Task to complete:
Look below and pull out each line with the word "icon".

Entries provided:
===============

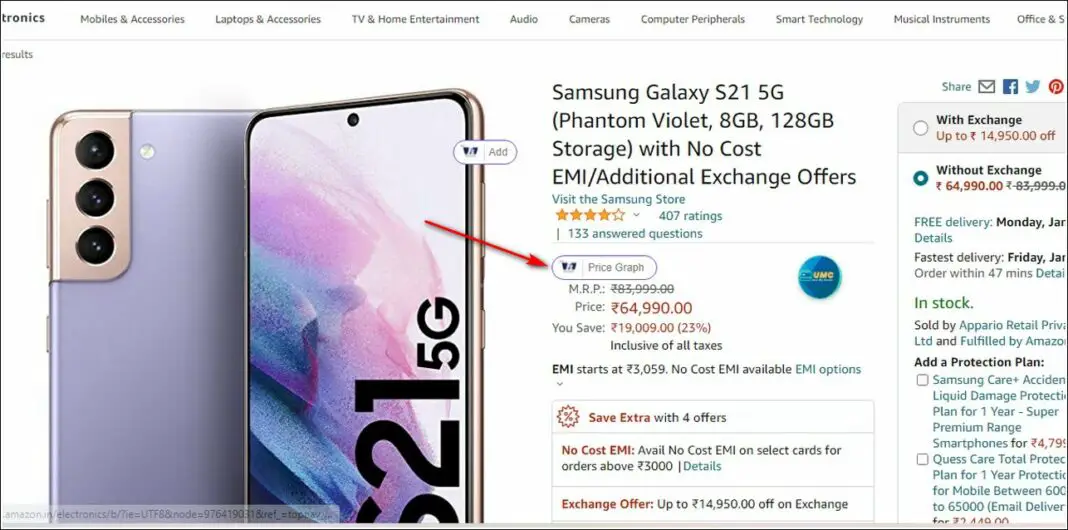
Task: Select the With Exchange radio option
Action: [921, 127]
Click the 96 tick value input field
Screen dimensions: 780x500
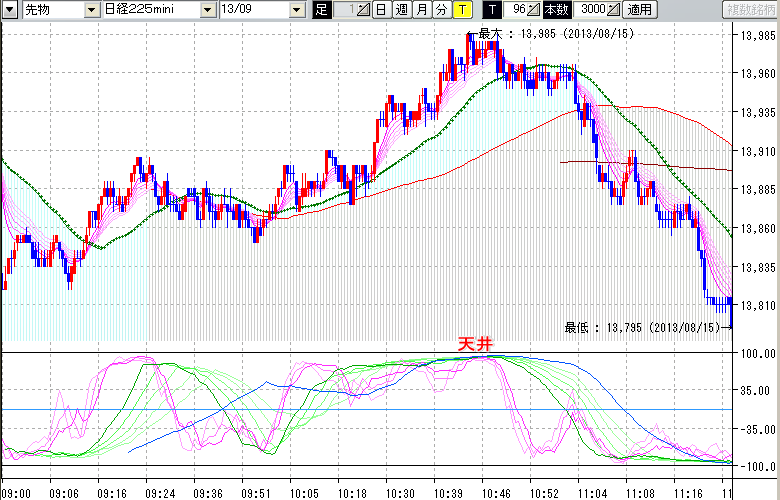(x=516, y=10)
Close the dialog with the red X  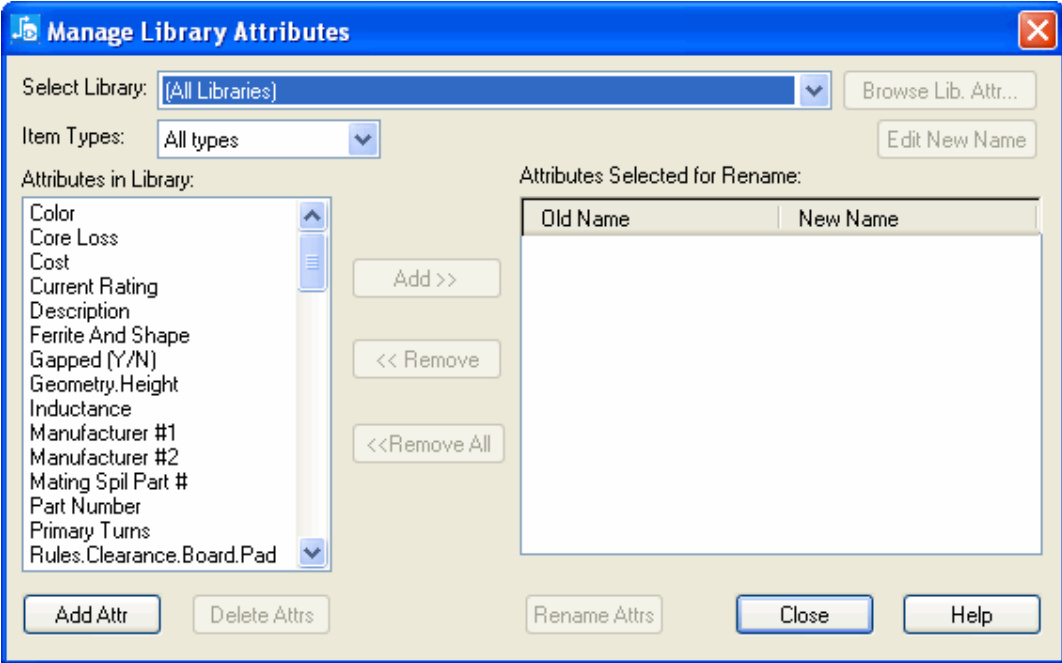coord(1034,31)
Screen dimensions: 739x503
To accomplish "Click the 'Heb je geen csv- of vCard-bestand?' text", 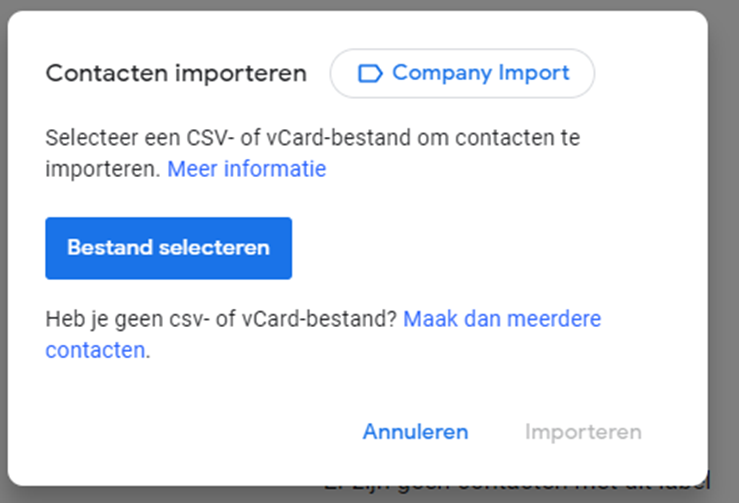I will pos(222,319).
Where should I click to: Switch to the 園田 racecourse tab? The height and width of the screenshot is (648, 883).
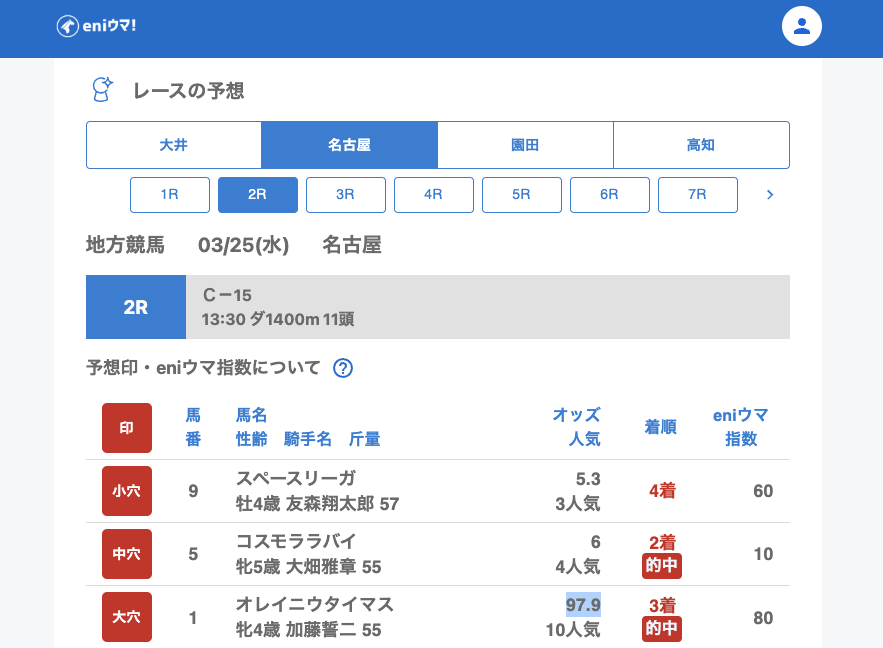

===============

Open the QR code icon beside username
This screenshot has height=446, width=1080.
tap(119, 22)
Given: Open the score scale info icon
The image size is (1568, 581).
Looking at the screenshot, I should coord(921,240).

===============

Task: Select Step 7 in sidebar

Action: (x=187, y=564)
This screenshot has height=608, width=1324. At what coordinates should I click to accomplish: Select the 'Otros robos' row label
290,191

===============

Task answer:
Open the QR code icon beside username
Given: Open the score scale info icon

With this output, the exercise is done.